Extracted entries:
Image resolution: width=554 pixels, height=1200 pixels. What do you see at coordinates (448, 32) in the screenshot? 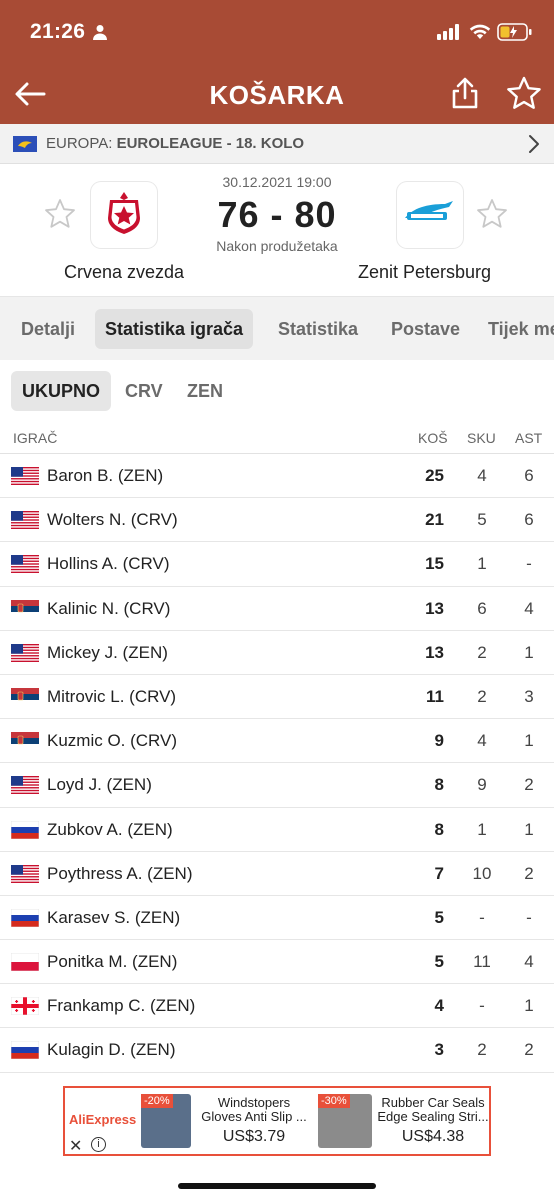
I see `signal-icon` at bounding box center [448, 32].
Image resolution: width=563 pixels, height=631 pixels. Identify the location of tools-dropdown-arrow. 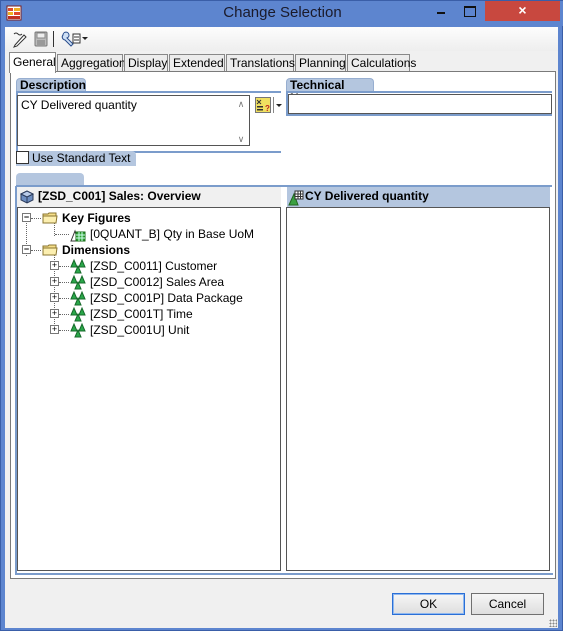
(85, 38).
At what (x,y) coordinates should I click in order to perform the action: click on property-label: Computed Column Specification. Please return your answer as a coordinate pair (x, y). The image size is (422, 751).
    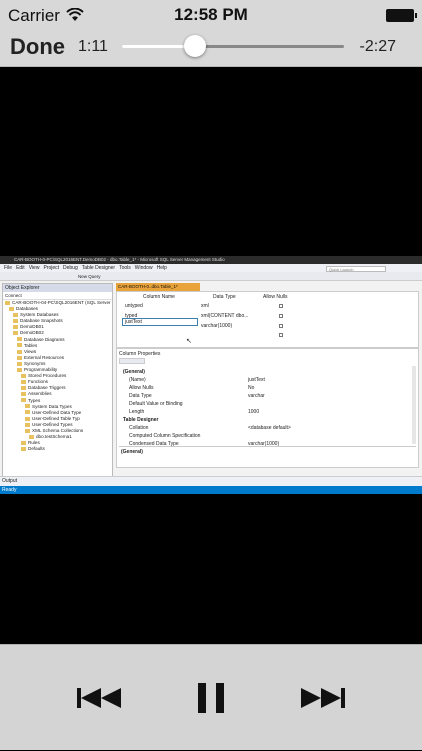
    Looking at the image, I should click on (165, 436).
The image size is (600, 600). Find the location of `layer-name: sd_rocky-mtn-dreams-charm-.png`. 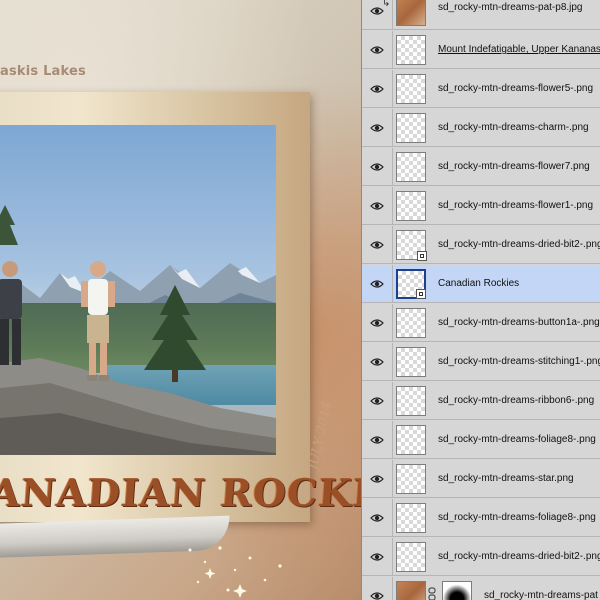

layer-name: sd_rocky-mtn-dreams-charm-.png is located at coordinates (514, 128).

Exercise instructions: Copy the data verbatim from the line containing "Image resolution: width=563" through the line containing "Looking at the", including both of those lines. Leave the pictures out of your copy.

Result of the exercise:
Image resolution: width=563 pixels, height=631 pixels. Identify the location of tools-dropdown-arrow. 
(85, 38).
At what (x,y) coordinates should I click in order to perform the action: click on property-label: Computed Column Specification. Please return your answer as a coordinate pair (x, y). The image size is (422, 751).
    Looking at the image, I should click on (165, 436).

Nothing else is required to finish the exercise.